Der globale Kapitalismus ist in eine Zeit der Instabilität und Stagnation eingetreten. ÖkonomInnen sind sich im Großen und Ganzen einig, dass Irland mit einer der offensten Volkswirtschaften der Welt einem höheren Risiko durch globale Handelskonflikte ausgesetzt und ein Abschwung unvermeidlich ist. Die Auswirkungen des Brexit werden ebenfalls verheerend sein. Von den ArbeiterInnen wird erneut erwartet, dass sie die Verluste sozialisieren und die Hauptlast der Kürzungen tragen. Wir stehen außerdem vor einer Klimakatastrophe, der schwersten Krise, mit der die Menschheit in ihrer gesamten Geschichte konfrontiert war. Lösungen für diese Probleme erfordern einen System-, nicht nur einen Regierungswechsel.

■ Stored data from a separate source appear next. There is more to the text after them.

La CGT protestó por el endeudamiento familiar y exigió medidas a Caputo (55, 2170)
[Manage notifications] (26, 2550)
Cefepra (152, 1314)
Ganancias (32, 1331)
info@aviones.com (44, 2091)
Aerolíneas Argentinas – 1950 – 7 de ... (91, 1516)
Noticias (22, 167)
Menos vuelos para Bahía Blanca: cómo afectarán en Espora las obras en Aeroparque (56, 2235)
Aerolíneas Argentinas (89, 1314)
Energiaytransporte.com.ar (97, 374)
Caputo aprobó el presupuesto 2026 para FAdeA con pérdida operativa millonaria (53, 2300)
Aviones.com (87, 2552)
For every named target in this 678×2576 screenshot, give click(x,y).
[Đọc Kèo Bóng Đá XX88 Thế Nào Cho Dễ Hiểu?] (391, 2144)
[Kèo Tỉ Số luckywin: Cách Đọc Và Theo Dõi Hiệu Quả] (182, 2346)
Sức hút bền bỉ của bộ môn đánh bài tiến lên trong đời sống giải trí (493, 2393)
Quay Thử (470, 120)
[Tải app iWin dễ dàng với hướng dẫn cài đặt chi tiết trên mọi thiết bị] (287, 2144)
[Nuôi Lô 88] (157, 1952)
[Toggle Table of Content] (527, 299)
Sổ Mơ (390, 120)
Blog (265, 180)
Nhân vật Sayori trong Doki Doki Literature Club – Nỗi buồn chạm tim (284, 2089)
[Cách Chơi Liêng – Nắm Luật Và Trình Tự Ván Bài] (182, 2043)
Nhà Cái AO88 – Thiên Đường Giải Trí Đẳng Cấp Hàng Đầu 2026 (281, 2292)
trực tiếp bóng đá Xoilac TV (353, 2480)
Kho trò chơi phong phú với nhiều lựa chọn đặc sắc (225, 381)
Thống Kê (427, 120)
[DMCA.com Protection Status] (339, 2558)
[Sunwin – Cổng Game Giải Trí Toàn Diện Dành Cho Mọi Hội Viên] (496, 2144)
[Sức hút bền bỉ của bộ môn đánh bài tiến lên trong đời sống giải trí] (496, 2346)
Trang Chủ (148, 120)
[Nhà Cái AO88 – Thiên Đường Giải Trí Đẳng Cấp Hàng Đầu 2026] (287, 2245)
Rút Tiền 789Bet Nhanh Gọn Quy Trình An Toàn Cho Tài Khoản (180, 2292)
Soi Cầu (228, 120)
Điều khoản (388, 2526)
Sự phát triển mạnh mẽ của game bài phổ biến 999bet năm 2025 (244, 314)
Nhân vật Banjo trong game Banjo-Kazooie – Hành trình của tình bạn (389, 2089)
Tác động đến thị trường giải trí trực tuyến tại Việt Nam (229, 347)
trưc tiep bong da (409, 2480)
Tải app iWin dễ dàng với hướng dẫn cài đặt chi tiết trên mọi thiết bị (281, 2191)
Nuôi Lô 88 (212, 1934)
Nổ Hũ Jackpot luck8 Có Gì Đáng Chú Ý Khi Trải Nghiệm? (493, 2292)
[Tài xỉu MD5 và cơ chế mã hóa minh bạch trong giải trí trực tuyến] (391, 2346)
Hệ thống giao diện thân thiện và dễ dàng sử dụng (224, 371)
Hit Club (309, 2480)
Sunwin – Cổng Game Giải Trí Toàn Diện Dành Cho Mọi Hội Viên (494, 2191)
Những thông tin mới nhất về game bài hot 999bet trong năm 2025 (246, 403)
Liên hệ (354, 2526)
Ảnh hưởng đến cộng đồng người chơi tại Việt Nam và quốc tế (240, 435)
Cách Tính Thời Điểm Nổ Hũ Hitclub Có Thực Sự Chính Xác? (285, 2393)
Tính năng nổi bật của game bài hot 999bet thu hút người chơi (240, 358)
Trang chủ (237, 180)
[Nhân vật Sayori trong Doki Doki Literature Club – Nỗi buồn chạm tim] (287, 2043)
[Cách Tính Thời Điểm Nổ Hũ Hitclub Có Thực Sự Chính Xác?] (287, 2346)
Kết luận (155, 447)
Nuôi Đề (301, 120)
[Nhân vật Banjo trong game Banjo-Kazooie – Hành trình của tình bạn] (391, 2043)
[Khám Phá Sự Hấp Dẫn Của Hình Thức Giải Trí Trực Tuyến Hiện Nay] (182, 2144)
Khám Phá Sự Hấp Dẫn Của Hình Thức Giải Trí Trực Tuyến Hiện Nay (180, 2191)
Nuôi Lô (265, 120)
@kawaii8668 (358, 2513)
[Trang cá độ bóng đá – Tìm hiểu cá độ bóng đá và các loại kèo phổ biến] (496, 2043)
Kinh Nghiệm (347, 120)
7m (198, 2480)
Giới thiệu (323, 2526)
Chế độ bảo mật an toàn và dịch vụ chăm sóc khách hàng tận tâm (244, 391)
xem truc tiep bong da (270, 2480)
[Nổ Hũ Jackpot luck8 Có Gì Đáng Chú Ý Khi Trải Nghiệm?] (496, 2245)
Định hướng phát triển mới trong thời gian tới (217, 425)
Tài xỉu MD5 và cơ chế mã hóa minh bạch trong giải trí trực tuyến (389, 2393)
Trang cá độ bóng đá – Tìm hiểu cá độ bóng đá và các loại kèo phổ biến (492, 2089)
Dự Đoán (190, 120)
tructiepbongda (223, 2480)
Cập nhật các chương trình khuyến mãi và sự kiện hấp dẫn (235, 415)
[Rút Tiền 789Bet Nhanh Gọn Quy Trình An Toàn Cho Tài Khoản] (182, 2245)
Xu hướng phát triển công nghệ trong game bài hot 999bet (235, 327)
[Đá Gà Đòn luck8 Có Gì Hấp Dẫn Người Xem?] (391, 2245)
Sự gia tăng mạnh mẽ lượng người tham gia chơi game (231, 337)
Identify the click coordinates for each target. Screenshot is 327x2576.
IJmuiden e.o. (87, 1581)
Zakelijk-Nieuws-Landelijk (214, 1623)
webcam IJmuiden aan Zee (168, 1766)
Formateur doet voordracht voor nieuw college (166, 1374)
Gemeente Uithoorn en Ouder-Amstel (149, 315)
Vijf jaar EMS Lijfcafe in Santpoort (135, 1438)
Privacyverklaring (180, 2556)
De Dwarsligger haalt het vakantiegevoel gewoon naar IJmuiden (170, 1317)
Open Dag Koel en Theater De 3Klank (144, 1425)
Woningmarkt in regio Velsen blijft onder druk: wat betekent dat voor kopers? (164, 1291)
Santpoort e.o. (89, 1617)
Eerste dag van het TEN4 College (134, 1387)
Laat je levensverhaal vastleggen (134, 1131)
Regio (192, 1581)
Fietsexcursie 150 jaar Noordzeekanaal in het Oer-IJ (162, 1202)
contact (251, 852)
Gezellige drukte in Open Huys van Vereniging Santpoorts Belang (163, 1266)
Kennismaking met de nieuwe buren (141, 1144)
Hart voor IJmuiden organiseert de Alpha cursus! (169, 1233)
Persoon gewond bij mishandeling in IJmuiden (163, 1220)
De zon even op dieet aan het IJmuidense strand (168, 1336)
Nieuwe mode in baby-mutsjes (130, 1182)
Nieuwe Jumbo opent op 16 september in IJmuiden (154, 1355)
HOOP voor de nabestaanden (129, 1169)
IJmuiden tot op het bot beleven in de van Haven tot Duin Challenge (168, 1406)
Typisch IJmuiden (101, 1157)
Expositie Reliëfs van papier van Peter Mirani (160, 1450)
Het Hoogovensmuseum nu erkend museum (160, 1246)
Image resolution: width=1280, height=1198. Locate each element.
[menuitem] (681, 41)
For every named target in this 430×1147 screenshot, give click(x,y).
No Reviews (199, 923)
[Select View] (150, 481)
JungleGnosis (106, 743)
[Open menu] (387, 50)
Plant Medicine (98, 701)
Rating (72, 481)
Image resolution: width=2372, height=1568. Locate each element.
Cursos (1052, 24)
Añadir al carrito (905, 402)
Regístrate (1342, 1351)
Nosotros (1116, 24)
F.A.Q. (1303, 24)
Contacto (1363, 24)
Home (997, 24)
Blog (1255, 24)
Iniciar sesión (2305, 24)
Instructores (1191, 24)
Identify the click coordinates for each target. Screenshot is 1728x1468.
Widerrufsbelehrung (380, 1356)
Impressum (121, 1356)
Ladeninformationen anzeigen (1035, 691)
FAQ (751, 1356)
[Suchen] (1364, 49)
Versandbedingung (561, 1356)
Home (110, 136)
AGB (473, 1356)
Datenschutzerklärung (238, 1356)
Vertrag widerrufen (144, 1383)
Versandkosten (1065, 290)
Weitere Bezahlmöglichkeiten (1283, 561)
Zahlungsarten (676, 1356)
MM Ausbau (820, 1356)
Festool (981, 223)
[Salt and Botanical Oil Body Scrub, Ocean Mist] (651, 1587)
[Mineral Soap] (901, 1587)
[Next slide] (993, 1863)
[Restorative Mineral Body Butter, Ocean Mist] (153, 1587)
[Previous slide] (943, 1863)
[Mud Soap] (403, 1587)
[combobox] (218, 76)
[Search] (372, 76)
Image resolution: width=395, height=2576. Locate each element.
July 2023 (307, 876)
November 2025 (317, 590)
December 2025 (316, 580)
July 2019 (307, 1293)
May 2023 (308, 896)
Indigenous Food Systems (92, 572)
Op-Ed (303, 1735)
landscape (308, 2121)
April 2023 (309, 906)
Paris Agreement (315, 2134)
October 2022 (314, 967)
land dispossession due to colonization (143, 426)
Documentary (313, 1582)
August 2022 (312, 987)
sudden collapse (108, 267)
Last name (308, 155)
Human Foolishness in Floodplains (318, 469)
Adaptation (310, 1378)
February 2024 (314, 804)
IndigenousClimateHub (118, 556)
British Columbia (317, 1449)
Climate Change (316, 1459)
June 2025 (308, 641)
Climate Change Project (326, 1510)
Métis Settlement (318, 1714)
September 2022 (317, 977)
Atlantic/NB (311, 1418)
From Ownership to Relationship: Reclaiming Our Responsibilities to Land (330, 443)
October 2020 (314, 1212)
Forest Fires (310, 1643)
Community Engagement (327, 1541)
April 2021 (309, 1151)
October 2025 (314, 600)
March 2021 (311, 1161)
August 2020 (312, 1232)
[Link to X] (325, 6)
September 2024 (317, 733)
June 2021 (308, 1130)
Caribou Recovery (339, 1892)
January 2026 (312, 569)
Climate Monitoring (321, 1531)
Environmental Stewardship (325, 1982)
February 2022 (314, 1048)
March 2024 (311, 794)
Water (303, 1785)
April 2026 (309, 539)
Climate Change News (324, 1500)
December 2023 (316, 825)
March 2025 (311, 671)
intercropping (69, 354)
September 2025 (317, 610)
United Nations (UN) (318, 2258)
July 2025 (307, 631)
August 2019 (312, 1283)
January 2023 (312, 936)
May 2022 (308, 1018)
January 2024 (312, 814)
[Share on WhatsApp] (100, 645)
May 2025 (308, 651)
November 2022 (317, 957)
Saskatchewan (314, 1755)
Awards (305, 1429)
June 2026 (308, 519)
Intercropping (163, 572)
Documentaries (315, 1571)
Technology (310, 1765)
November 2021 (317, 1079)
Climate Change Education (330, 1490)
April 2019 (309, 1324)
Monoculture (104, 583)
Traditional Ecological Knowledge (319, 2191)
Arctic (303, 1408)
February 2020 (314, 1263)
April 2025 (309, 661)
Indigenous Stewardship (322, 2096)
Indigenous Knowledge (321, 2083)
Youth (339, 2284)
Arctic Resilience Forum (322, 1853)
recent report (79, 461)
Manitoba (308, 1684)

Eine echte ArbeiterInnenregierung müsste die kapitalistische Elite Irlands und die Wut ihrer imperialistischen UnterstützerInnen EU, USA und Großbritannien herausfordern. Sie müsste die Euro-Schulden zurückweisen und im Gegensatz zu Syriza Brüssel trotzen. Sie sollte nicht die EU verlassen, sondern gegen die EU kämpfen und eine Kampagne für die Solidarität der europäischen ArbeiterInnenklasse im Kampf für ein sozialistisches Europa führen. Eine solche Regierung würde die Reichen besteuern, die einheimischen und ausländischen KapitalistInnen enteignen, die Banken und die Industrie ohne Entschädigung verstaatlichen und unter ArbeiterInnenkontrolle stellen, um so eine Brücke zum Sozialismus zu schlagen.

Dieses Sozialismusgespenst werden die KonzernchefInnen und ihr Staat erbittert bekämpfen. Deshalb müsste eine ArbeiterInnenregierung auf bewaffneten ArbeiterInnenräten basieren und diesen Räten gegenüber rechenschaftspflichtig sein. Die SozialistInnenen müssen eine revolutionäre sozialistische Alternative aufbauen – eine neue ArbeiterInnenpartei, die in jeder Gewerkschaft, an jedem Arbeitsplatz und in jeder Gemeinde verwurzelt ist, den Kampf koordinieren kann und für eine 32 Grafschaften zählende ArbeiterInnenrepublik streitet.